Bernbach's letter to Grey
17 Aug 2015
On May 15 1947, Bill Bernbach wrote a letter to his employer, Grey. He clearly didn't get the response he wanted and went on to co-found his own agency DDB two years later. Grey's loss was advertising's gain as he changed the face of the industry.
The letter has startling echoes of today.
Bernbach talks about about a preoccupation with scientists and academics squeezing out creativity.
This was a full four decades before Google was invented and when modern office work was conducted on typewriters.
Dear___________________________:
Our agency is getting big. That’s something to be happy about. But it’s something to worry about too, and I don’t mind telling you I’m damned worried. I’m worried that we are going to fall into the trap of bigness, that we’re going to worship techniques instead of substance, that we’re going to follow history instead of making it, that we’re going to be drowned by superficialities instead of buoyed up by solid fundamentals. I’m worried lest hardening of creative arteries begin to set in.
There are a lot of technicians in advertising. And unfortunately they talk the best game. They know all the rules. They can tell you that people in an ad will get you greater readership. They can tell you that a sentence should be his short or that long. They can tell you that body copy should be broken up for easier reading. They can give you fact after fact after fact. They are the scientists of advertising. But there’s one little rub. Advertising is fundamentally persuasion and persuasion happens to be not a science, but an art.

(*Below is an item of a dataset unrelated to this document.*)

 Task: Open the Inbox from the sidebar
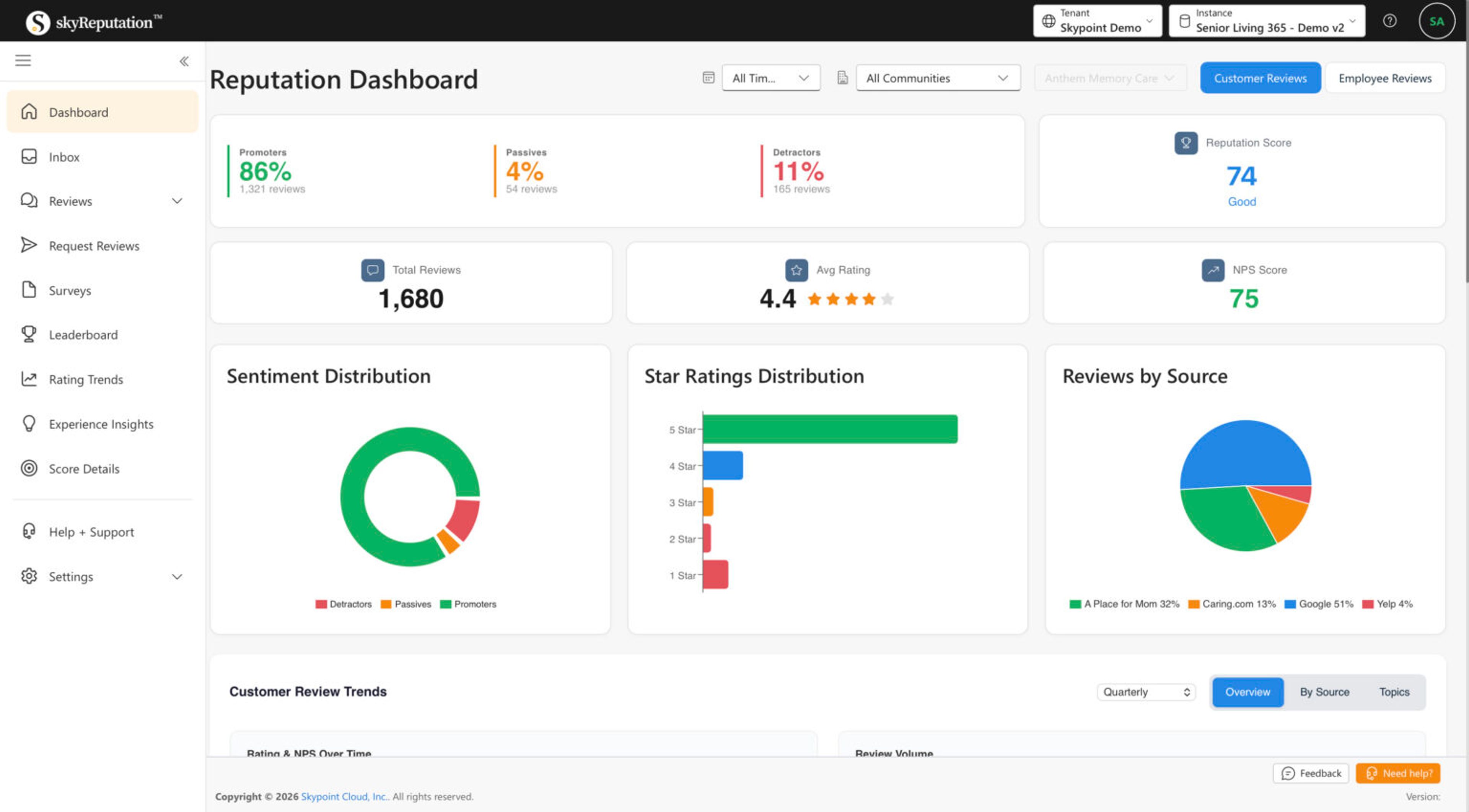64,157
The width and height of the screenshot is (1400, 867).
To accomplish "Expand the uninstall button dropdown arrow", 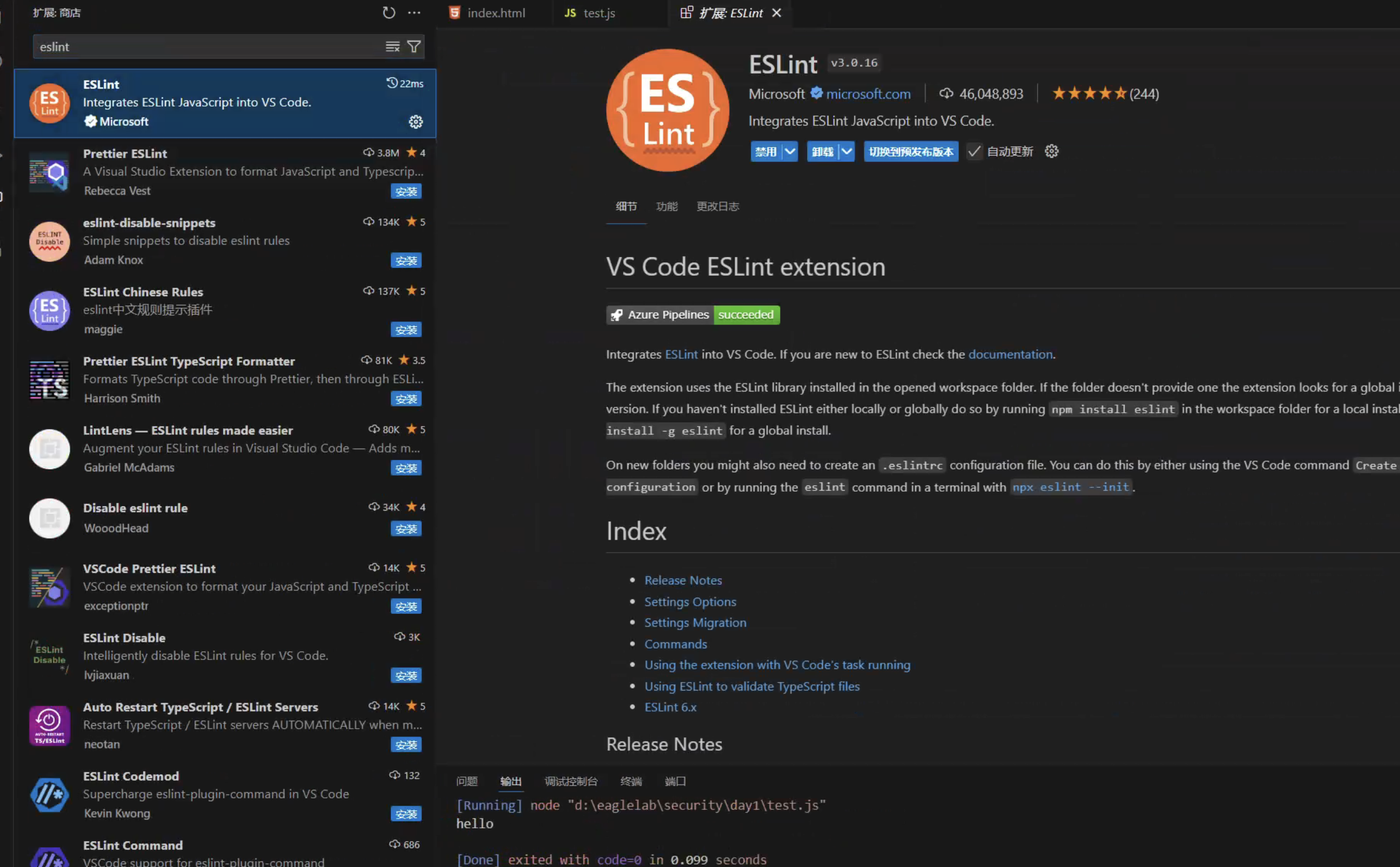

It’s that creative spark that I’m so jealous of for our agency that I am so desperately fearful of losing. I don’t want academicians. I don’t want scientists. I don’t want people who do the right things. I want people who do inspiring things.
In the past year I must have interviewed about 80 people – writers and artists. Many of them were from the so–called giants of the agency field. It was appalling to see how few of these people were genuinely creative. Sure, they had advertising know-how. Yes, they were up on advertising technique.
But look beneath the technique and what did you find? A sameness, a mental weariness, a mediocrity of ideas. But they could defend every ad on the basis that it obeyed the rules of advertising. It was like worshipping a ritual instead of God.
All this is not to say that technique is unimportant. Superior technical skill will make a good ad better. But the danger is a preoccupation with technical skill or the mistaking of technical skill for creative ability. The danger lies in the temptation to buy routinized men who have a formula for advertising. The danger lies in the natural tendency to go after tried-and-true talent that will not make us stand out in competition but rather make us look like all others.
If we are to advance we must emerge as a distinctive personality. We must develop our own philosophy and not have the advertising philosophy of others imposed on us.
Let us blaze new trails. Let us prove to the world that good taste, good art, and good writing can be good selling.